There are two plans: 

The Sequential plan execute a thread at the time interval and when the code end, the process return to thread master (the thread manager). If we use inside a thread something which wait using the thread manager then we will see other thread to run before that thread finish. We don't want to have loops inside threads because each thread is a loop by a timer which the interval set the next run. A thread maybe need more time that the interval have, so a delay inserted as needed to start the next time at the same phase.

The Concurrent plan execute one statement then switch to task manager to check if another task has to start or continue to execute. If we make block of codes using { } or they are blocks like the Repeat Until, While End While, then these blocks aren't break in parts, and executed as one statement.

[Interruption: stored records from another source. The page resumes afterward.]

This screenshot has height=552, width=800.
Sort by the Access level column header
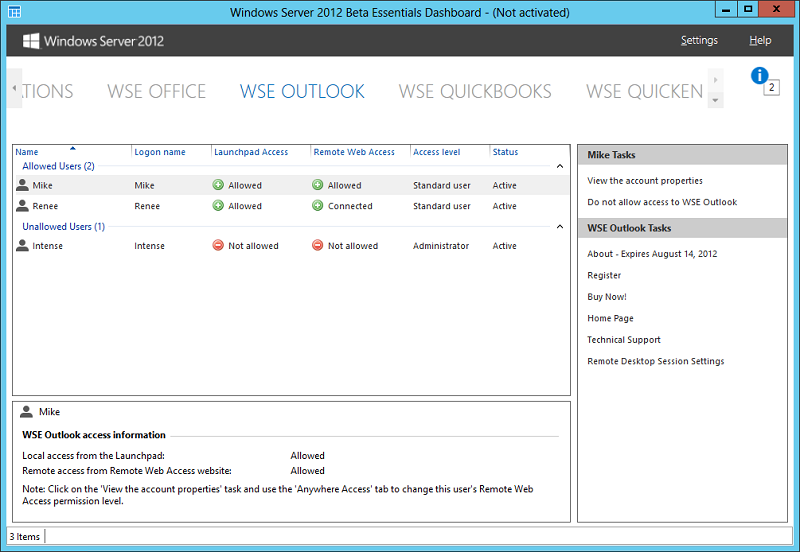[x=436, y=152]
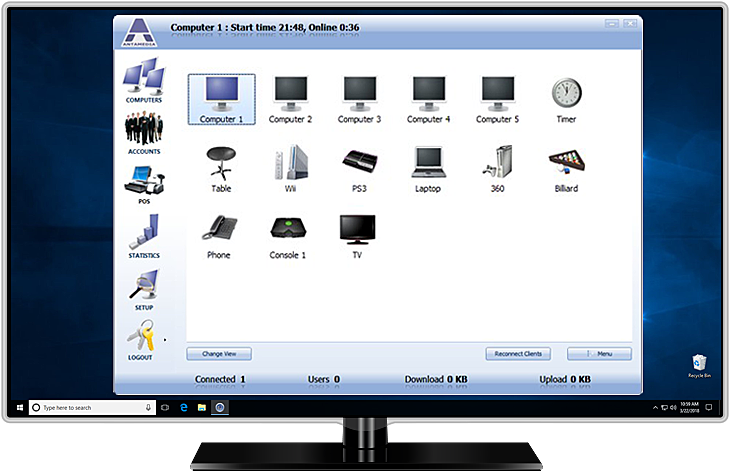Image resolution: width=729 pixels, height=471 pixels.
Task: Select the Laptop icon
Action: 428,162

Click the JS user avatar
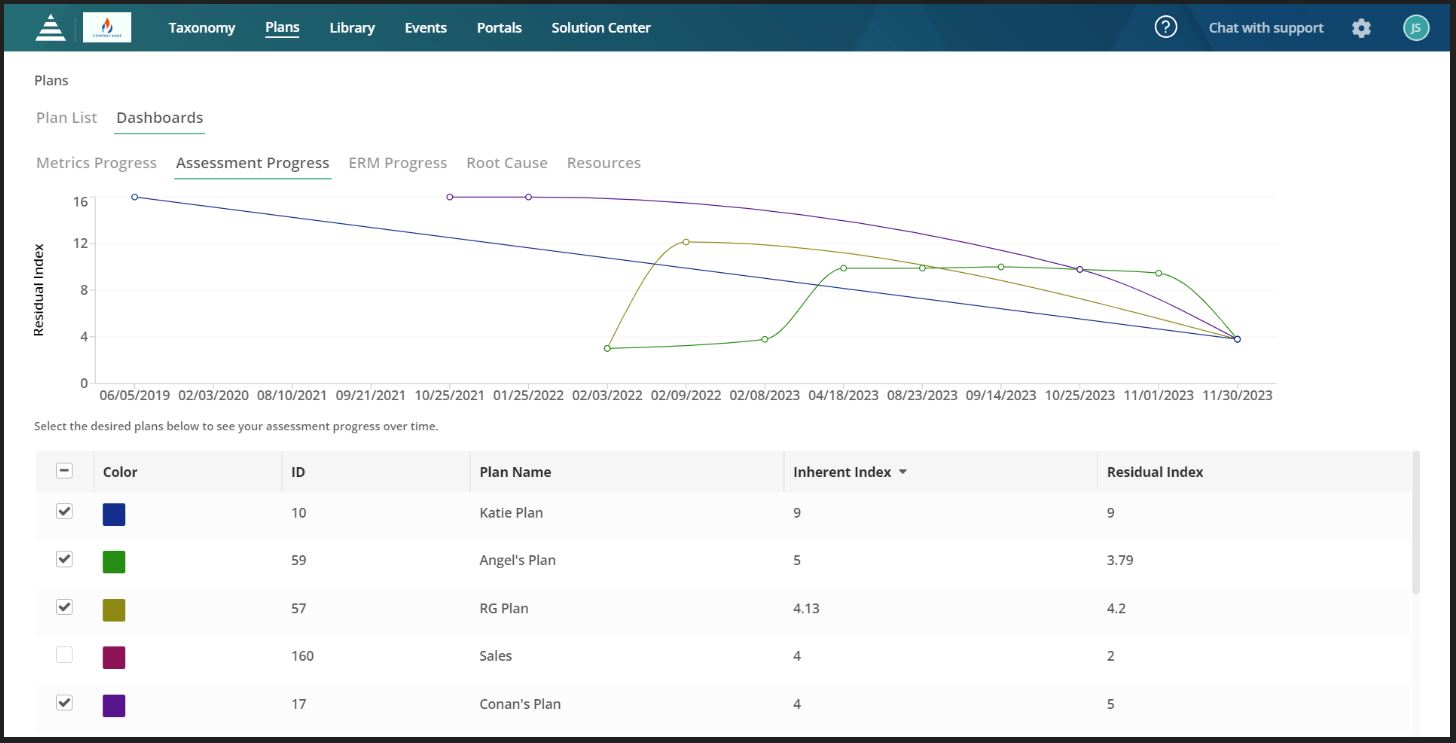coord(1416,27)
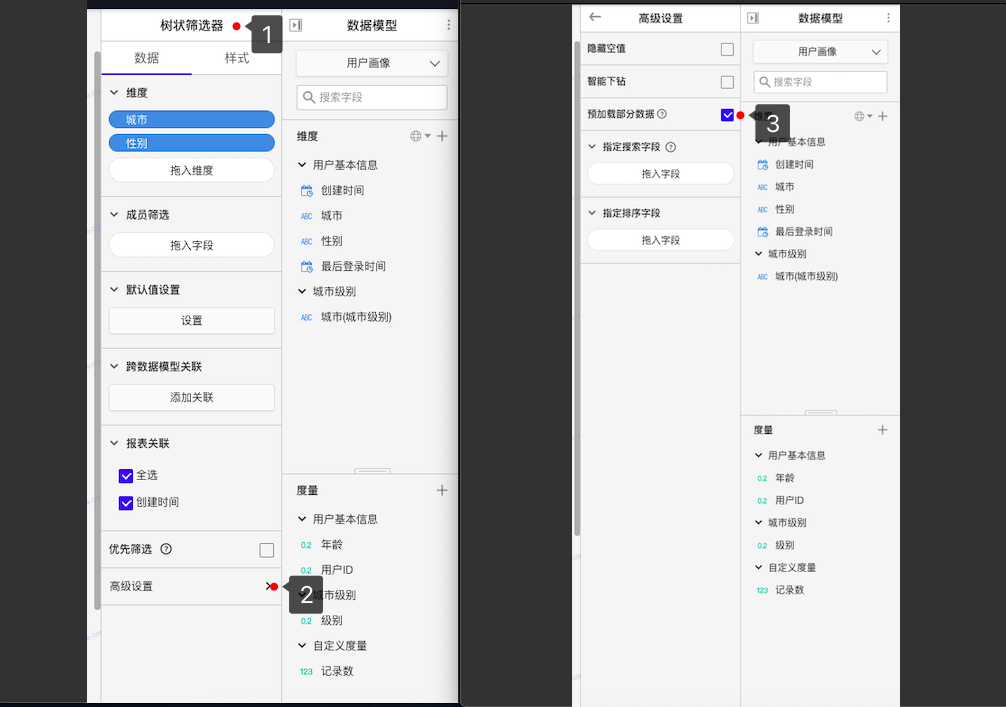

Some times we want something to run from one only thread and the other just skip it. This can be done with the Part { } statement. When the block executed the control variable change state and the other threads just check the state and skip the block.

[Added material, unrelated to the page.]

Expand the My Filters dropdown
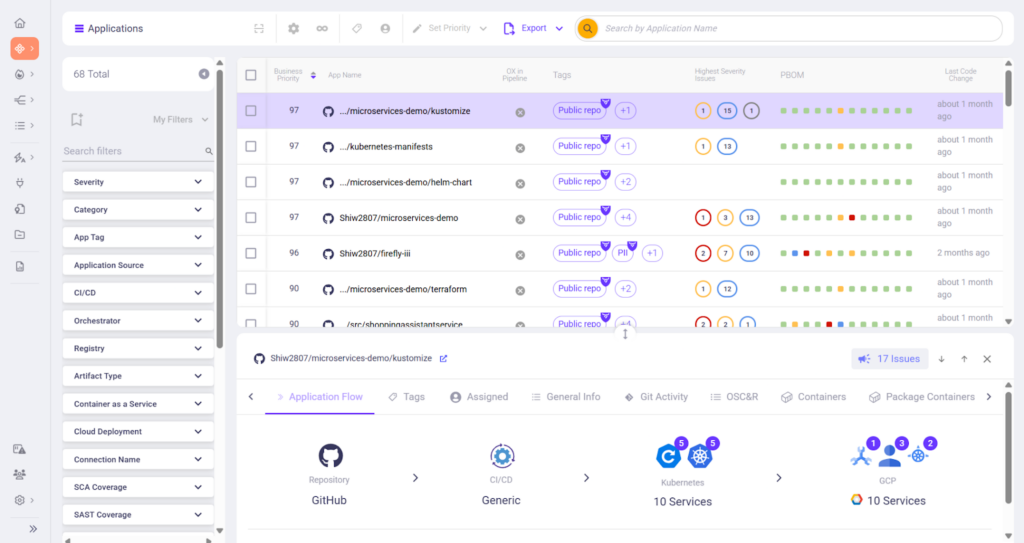181,120
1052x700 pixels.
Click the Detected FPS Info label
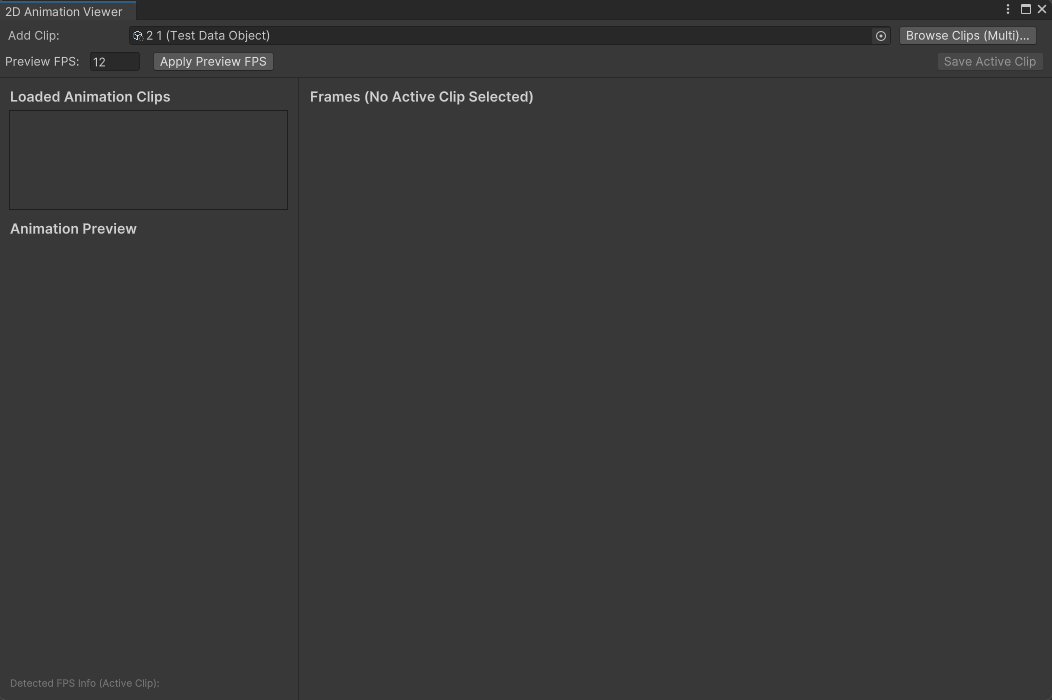click(84, 683)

From threads we can use subs and functions without switching at that level of code, but a blocking statement  in a sub with an internal thread loop also process threads. The example have no call to user function/sub/module/simple function/lambda function/OOP members.

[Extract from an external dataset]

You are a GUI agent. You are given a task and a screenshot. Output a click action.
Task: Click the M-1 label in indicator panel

So this example set a thread plan randomly and start the threads.

The Sequential Plan:

The Concurrent Plan:

See above the one and one more for 21469 thread that have something between from another task. The load of threads (how many, and how fast they became active) make the thread manager (or master) to switch more times to other tasks.  The If Then Else End If also processed with interrupts (switches), because the didn't use blocks (but an If using blocks { } is different, and an if in a line without end if is like one statement too).

You can find in INFO files programs with threads: 

PEND, CONC, P, M2000_EDITOR_INFORMATION, FORM44, DEMO1, KB,  PONG, COMMON, DOWN4, CHESSGAME, PHILO, WIND4, FIRSTWINDOW, HOOKEVENT, PHONEBOOTH.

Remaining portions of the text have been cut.